Google and Apple are teaming up to create a set of tech tools for smartphones that can track COVID-19 in order to warn people if they’ve come into contact with the virus, Apple CEO Tim Cook announced on Twitter.
Contact tracing can help slow the spread of COVID-19 and can be done without compromising user privacy. We’re working with @sundarpichai & @Google to help health officials harness Bluetooth technology in a way that also respects transparency & consent. https://t.co/94XlbmaGZV— Tim Cook (@tim_cook) April 10, 2020
The new tools, which will potentially be released as early as next month, use Bluetooth technology to track when smartphones come into contact with one another, helping public authorities trace the people someone has recently been in contact with after they’ve been diagnosed with COVID-19, CNET reports.
While the technology has great potential to help slow the spread of COVID-19 by tracking which infected (and non-infected) individuals you come in contact with, Vox reports people are concerned about the new technology’s impact on their right to privacy: Not only does the technology track your location, but can also potentially reveal health information some would rather keep to themselves.
One of the main concerns, Forbes points out, is that opting out of the program could present itself as difficult. Since it is produced by both Google and Apple, it’s available for all Android and iOS smartphones, which dominate the market, and usually already have received location tracking permissions from users through apps like Google or Apple Maps. Many people are reluctant to share this amount of private data with the tech giants.
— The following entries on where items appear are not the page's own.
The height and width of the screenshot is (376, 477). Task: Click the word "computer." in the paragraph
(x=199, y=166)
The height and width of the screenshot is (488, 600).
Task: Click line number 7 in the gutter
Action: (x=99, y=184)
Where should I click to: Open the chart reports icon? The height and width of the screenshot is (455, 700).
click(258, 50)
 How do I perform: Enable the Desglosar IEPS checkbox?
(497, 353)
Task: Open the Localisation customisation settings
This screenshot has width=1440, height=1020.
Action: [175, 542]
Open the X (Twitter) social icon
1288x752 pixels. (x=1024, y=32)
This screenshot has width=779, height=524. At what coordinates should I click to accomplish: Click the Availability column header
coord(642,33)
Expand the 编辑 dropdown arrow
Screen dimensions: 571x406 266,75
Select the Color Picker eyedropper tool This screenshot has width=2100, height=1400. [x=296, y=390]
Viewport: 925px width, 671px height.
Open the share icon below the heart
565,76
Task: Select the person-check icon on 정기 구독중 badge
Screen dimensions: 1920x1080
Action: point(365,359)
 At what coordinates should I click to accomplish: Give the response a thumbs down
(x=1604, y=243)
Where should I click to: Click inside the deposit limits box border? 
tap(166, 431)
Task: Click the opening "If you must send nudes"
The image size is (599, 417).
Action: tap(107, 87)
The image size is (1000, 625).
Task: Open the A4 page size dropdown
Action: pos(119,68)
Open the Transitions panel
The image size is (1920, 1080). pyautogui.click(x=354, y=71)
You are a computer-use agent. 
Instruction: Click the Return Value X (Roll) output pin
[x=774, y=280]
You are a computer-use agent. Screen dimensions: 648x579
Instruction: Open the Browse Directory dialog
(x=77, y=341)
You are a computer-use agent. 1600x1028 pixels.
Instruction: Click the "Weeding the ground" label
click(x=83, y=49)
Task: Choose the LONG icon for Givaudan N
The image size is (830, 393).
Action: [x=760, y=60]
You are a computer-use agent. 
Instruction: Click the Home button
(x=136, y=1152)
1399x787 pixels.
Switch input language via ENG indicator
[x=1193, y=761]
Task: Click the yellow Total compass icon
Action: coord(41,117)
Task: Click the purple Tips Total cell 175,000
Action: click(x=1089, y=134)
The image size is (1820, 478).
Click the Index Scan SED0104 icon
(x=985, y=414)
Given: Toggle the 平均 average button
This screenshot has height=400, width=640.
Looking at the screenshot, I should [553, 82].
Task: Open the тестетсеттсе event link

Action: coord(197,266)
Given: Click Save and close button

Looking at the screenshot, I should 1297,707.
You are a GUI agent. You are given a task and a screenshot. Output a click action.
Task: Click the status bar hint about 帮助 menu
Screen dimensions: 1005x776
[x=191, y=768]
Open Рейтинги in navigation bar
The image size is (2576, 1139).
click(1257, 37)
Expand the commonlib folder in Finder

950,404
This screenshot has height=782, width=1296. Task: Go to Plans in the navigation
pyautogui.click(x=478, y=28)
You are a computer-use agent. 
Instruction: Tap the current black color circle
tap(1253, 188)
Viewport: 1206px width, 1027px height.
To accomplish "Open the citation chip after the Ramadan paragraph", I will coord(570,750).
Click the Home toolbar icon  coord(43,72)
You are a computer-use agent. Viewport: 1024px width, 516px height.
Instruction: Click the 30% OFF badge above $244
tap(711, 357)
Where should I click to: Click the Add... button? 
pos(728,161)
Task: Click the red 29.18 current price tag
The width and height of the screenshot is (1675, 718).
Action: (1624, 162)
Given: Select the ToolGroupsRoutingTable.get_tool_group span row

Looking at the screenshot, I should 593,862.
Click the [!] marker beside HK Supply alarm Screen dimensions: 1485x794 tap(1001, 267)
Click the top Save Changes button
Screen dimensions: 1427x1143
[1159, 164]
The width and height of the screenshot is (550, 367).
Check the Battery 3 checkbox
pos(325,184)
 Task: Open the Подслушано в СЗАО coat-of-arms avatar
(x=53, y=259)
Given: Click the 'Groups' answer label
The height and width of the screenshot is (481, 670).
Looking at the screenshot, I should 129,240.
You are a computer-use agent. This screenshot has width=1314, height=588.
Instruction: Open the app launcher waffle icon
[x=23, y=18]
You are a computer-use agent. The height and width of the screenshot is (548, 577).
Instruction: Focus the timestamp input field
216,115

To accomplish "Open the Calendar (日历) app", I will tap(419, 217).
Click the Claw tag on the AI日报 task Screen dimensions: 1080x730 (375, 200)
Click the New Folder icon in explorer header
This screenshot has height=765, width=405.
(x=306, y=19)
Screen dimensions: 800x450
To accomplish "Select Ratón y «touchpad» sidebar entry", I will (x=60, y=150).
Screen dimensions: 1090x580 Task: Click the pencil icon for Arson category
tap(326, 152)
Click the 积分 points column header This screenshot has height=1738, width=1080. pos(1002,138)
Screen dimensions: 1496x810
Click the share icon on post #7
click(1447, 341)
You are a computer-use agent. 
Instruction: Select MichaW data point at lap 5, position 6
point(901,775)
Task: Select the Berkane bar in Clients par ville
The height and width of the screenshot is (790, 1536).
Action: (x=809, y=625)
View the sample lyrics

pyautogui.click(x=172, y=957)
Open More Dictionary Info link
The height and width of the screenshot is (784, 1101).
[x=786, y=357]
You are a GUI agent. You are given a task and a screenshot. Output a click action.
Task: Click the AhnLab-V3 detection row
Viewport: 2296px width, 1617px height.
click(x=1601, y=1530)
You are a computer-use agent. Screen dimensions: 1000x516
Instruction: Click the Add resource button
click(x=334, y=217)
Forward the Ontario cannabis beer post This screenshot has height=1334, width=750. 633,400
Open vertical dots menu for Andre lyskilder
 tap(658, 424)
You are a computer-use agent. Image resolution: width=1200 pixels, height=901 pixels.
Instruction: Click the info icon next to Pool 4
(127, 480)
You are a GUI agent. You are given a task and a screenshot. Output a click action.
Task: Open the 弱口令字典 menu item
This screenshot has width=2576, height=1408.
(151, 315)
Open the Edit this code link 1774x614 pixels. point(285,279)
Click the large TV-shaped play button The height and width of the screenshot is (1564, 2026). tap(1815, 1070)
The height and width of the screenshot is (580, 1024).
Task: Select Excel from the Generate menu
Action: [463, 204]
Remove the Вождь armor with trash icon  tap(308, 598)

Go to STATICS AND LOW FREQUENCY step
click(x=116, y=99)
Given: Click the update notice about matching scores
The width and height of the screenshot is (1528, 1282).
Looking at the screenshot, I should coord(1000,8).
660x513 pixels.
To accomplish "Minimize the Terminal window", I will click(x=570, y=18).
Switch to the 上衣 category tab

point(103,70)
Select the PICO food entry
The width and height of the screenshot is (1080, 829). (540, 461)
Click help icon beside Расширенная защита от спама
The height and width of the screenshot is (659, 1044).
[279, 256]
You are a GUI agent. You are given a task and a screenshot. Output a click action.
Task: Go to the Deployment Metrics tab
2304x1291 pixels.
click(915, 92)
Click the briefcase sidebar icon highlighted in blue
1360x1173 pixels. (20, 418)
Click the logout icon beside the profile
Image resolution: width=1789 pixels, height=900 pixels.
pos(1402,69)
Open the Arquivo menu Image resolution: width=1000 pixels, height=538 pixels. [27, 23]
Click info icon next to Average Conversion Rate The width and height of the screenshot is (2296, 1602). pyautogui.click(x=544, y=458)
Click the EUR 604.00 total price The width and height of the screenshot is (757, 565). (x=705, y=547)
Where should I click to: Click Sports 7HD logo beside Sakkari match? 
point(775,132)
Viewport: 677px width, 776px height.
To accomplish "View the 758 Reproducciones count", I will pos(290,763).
Luckily, an additional Forbes report says that each stage of the notification process requires an individual’s explicit permissions and will be opt-in based, rather than opt-out. Installing the tracing tools will be completely voluntary, as will be reporting a COVID-19 diagnosis once you’ve downloaded the tools.
The remaining issue, Forbes reports, is that while the companies won’t enforce the new tools, some governments might, and require mandatory data sharing with its officials.
Nevertheless, the potential privacy sacrifices may be the key to slowing the spread of COVID-19 and reducing potential deaths, as the Wall Street Journal reports similar technologies are being used and found effective in China, Singapore, Israel and South Korea — but only if at least 60% of the population uses them.